Nas academias, o público feminino corre atrás desse estilo de treino e de corpo.

"Todas as mulheres que vejo estão agachando, agachando, agachando. Quem está preparada para agachar tanto e ter essa perna tão grande?", pergunta Mauro Guiselini, professor de educação física da FMU e consultor de academias de São Paulo.

Com ou sem preparo, a demanda por pernões vem aumentando, segundo Guilherme Lacerda, professor de musculação e treinador das academias Runner Brasil.

É o que ele chama de estilo panicat. "As alunas querem esse corpo", diz.

Para atingir seu objetivo, elas treinam mais do que os homens. "Muitas usam tudo o que houver de lícito e ilícito para isso", diz Lacerda.

Entenda-se por tudo de suplementos de proteína a hormônios. "A mulherada está deitando e rolando nos anabolizantes, tomando ou injetando hormônio sem dó", acredita o fisioterapeuta Rafael Guiselini.

Gracyanne nunca fez uso dessas substâncias. O corpão, diz ela, é uma combinação de genética e estilo de vida esforçado. "É como ser atleta; me adaptei bem aos treinos, nunca saio da dieta. Mas sei que é difícil, 99,9% das mulheres não conseguem."

Por mais que se esforcem, há limitações físicas. "Corpo de mulher não foi feito para ter menos que 15% de gordura", opina a preparadora física Fernanda Borges, da Competition, de São Paulo.

Gracyanne está com 6% de gordura corporal. "É percentual de atleta homem", diz Xande, seu "body designer".

Além da proporção de gordura, há um número máximo de fibras musculares que uma mulher pode ter.

"Mesmo que a quantidade de fibras das pernudas seja acima da média, elas chegam a um patamar com treino e dieta e de lá não passam. Dentro dos limites fisiológicos do corpo feminino não dá para ser tudo isso que se vê por aí ", diz Mauro Guiselini.

Pernas respondem muito bem à musculação, segundo Eduardo Netto, diretor das academias Bodytech. Mas para dar o salto da perereca é preciso muita dedicação.

Editoria de Arte/Folhapress

"O treino é feito de séries muito parecidas com as de um fisiculturista: pouca repetição, muita carga, muitas horas malhando. Mas, mesmo com a maior disciplina do mundo, elas não conseguem ficar com as pernas tão grandes. Para isso, é preciso testosterona", diz Netto.
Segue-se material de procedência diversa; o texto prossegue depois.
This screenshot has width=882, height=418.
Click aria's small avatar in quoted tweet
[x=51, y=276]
Mesmo sem aditivos, o tipo de treino da "mulher-perereca" é arriscado. Os movimentos e as cargas pesadas podem comprimir as vértebras lombares, lesionar articulações e encurtar a musculatura posterior das pernas.

"No futuro próximo, teremos muitas mulheres-pererecas lesionadas", diz o educador físico Mauro Guiselini.

CULTO E PRECONCEITO

Mais preocupadas com o agora, as alunas apostam nos benefícios, não nos riscos. "É sabido no mercado de fitness que essas mulheres não percebem quando passam dos limites", diz Saturno de Souza, diretor da Bio Ritmo.
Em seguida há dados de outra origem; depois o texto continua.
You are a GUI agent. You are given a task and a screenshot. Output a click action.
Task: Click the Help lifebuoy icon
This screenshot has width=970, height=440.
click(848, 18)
Para a modelo Juju Salimeni, 26, o limite é individual. "Cada uma decide o seu. Existe grande preconceito contra o culto ao corpo. São ignorantes que não sabem respeitar o estilo de vida de cada um."
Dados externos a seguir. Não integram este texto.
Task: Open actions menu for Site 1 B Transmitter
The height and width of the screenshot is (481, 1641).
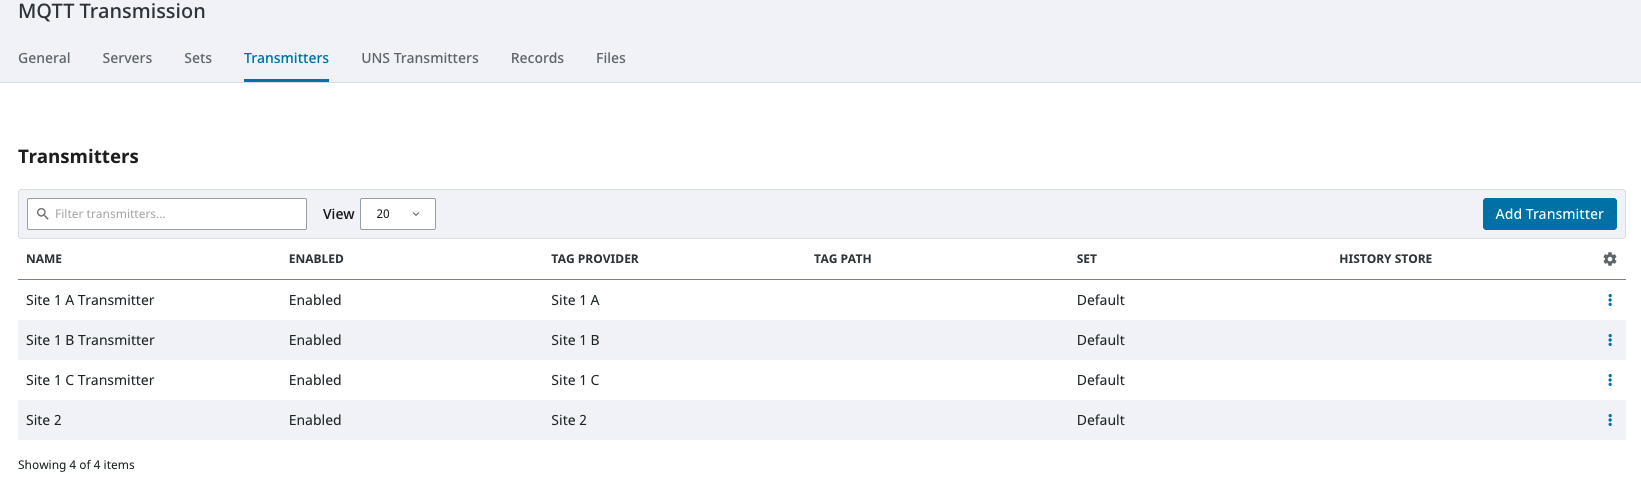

A percepção dos profissionais das academias é diferente. "Hoje, a onda é hipertrofia", diz Netto, da Bodytech.

Saturno de Souza, da Bio Ritmo, concorda: "O preconceito contra a mulher com músculos definidos já passou e o público feminino busca cada vez mais esse visual".

E os homens, o que acham? "Acham esse tipo de corpo atraente. Só consideram masculinizadas aquelas que ficam com ombros e costas largos", diz Souza. As magras, segundo ele, só conseguem impressionar as outras mulheres, não os homens.

Isso pode valer também para as saradas. Em sua pesquisa de doutorado sobre imagem corporal de frequentadores de academia, o professor de educação física Vinícius Damasceno, da Universidade Salgado de Oliveira (Juiz de Fora, MG), observou que em 55% dos casos, o tipo de corpo feminino que a mulher considera mais sedutor não é o que o homem deseja.